Only the number is wanted: how many lines in the material below contain "magnifier".

++++ Source records

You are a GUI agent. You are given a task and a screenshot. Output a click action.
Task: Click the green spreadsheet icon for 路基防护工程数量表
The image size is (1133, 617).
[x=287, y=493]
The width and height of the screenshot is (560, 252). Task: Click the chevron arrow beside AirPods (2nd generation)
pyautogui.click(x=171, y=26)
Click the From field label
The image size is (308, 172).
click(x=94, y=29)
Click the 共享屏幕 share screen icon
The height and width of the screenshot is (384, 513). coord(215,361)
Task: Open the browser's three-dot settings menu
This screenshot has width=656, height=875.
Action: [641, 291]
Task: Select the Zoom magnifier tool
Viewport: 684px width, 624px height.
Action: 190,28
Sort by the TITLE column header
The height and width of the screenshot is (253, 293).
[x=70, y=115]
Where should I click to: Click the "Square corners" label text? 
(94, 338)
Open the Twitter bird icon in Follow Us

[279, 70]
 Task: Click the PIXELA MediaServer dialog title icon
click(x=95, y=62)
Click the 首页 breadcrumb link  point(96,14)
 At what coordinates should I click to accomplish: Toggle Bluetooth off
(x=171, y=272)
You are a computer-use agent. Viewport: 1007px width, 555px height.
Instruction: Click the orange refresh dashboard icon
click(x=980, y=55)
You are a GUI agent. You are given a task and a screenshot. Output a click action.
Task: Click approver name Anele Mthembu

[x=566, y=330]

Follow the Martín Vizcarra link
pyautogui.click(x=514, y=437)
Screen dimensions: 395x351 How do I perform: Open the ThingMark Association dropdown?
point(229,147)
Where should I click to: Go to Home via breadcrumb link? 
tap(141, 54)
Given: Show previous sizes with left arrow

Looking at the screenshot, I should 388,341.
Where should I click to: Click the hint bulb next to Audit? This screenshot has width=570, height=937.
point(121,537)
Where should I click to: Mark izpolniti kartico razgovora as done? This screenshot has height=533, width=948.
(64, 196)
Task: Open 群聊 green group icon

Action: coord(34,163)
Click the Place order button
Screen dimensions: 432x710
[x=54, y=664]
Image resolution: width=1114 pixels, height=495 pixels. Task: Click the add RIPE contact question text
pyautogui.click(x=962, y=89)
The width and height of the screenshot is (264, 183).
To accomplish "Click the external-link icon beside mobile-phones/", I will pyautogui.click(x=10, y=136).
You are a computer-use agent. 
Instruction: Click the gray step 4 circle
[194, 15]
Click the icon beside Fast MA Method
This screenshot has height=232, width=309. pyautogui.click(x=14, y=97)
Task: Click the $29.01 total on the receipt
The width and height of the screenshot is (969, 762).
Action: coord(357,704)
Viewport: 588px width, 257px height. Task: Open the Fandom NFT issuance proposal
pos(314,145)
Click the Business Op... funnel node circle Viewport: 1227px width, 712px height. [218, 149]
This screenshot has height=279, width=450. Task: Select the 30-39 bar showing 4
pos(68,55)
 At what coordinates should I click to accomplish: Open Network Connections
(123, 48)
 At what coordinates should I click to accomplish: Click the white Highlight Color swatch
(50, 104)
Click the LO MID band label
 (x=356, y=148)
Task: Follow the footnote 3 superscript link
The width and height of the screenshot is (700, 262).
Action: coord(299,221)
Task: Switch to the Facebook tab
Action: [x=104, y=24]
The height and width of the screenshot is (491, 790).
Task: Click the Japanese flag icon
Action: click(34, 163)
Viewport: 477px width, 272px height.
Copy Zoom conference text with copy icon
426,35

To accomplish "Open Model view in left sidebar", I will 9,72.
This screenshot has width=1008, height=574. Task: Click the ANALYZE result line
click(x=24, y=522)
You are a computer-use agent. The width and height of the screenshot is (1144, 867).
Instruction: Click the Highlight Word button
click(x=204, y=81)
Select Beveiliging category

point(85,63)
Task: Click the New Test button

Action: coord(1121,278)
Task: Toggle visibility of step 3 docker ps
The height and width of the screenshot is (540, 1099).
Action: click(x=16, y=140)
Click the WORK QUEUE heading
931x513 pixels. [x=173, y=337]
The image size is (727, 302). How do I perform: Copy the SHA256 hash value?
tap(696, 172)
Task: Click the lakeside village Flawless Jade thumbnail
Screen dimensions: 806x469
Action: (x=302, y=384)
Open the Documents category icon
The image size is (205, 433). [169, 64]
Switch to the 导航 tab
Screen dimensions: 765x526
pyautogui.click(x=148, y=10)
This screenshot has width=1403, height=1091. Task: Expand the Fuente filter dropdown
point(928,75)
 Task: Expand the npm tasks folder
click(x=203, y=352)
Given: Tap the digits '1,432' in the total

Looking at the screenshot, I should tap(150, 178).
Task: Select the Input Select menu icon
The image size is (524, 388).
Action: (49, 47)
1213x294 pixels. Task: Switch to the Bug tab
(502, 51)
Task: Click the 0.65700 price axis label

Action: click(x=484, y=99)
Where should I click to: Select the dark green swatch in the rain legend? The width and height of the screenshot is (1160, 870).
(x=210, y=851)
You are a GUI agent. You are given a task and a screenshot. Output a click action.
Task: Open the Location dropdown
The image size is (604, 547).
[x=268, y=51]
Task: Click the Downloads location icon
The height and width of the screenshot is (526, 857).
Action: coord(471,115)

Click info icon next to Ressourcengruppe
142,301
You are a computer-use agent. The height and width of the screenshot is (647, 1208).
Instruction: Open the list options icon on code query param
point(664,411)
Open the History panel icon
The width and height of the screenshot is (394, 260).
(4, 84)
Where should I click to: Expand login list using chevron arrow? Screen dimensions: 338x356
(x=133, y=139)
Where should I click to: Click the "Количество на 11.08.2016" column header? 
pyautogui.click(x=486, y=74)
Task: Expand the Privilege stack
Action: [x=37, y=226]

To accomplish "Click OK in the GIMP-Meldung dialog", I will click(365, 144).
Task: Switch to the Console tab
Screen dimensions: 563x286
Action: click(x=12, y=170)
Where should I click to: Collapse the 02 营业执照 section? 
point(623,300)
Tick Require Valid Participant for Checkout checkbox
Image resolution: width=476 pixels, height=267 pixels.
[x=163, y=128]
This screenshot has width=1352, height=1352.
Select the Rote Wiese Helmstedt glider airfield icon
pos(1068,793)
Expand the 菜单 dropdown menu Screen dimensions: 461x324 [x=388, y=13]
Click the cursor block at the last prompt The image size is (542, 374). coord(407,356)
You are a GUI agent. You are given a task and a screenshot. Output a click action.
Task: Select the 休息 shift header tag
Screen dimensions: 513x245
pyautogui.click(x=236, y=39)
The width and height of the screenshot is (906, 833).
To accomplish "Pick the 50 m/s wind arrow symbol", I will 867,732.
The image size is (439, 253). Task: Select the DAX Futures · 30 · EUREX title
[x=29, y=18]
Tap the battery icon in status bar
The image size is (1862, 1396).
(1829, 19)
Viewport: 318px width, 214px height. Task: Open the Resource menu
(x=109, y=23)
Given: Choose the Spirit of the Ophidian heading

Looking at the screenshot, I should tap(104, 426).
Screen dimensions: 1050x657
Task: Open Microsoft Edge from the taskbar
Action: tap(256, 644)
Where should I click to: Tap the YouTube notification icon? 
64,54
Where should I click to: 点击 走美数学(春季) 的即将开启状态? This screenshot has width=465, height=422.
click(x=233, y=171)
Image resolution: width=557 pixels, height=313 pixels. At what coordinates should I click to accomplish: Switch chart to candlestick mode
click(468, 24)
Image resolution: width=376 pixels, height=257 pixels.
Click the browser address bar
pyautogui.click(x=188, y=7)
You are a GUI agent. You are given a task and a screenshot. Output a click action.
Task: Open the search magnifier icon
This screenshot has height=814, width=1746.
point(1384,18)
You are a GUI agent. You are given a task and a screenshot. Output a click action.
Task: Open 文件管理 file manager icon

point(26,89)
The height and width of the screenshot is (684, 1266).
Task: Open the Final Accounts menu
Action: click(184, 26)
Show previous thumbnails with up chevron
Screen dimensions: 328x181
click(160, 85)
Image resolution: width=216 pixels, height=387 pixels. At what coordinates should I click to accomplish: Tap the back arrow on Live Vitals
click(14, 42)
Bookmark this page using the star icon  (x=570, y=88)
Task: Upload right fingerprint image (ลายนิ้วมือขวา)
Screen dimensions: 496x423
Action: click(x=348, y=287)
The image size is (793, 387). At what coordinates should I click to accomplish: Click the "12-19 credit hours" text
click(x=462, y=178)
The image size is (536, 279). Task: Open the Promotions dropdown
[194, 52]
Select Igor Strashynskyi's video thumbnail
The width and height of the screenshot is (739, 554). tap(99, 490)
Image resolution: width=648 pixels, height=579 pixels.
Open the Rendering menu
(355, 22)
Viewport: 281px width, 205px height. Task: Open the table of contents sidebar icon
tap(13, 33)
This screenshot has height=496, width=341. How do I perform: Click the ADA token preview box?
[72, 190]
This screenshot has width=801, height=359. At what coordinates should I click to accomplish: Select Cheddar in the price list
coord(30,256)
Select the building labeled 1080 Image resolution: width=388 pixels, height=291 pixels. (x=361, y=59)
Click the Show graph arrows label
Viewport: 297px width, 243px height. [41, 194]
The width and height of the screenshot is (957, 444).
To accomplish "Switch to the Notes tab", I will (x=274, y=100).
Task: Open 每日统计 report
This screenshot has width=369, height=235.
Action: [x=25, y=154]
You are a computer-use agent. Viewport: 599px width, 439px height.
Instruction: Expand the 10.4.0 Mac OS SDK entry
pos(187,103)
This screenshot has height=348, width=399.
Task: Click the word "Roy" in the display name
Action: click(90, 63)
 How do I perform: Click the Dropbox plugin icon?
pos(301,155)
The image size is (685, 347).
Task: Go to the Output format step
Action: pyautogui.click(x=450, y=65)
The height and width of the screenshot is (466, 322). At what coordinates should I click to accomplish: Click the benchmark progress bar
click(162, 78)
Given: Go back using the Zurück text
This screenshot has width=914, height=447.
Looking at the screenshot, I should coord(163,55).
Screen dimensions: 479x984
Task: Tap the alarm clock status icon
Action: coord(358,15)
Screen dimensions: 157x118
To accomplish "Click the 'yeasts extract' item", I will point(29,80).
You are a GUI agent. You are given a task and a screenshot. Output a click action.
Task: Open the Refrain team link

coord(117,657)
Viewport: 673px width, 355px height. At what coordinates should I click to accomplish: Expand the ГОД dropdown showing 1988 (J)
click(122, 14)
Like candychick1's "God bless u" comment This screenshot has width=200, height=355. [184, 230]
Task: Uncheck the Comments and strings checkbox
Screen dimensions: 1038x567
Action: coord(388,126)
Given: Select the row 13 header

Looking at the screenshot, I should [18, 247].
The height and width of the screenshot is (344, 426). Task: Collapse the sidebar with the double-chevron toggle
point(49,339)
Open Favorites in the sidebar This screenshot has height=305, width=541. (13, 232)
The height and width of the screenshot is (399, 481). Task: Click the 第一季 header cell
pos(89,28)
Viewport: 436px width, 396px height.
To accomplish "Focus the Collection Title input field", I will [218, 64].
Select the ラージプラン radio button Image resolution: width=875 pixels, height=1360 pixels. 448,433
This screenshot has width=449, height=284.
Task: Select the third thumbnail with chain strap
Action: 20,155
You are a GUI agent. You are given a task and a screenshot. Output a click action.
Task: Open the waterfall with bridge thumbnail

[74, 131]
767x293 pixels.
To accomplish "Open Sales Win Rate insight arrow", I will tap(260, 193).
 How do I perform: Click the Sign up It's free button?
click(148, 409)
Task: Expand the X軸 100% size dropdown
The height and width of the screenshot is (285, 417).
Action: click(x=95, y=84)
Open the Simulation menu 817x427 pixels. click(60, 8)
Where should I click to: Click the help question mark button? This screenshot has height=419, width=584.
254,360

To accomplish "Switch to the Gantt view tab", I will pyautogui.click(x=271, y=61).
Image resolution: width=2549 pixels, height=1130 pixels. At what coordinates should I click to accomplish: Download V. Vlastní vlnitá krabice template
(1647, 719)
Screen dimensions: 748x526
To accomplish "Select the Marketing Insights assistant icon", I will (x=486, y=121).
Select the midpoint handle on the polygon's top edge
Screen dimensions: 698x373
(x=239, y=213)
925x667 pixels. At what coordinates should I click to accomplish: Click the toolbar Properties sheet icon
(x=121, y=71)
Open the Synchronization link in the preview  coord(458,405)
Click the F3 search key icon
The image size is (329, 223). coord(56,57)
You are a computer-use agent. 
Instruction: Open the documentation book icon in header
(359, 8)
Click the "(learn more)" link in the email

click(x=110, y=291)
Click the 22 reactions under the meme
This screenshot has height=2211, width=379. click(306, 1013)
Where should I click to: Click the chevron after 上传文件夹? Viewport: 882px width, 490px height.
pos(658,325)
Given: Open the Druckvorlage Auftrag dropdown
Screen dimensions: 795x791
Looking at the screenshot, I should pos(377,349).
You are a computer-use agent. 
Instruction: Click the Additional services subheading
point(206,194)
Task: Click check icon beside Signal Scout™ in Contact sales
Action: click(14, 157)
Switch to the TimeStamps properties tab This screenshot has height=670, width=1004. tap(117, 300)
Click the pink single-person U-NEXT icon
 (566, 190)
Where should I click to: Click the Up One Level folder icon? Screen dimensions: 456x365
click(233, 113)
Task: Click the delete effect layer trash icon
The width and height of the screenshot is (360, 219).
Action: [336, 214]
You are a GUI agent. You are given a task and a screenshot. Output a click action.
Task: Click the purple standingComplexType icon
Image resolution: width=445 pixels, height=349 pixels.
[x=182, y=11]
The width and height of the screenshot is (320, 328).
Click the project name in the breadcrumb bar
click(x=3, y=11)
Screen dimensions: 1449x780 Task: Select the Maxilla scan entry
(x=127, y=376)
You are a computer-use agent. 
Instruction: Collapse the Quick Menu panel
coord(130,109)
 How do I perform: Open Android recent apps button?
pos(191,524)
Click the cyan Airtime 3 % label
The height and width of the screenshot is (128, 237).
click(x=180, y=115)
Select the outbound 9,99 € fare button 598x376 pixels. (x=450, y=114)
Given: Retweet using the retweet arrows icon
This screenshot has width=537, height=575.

++++++++

Reply to the task |
2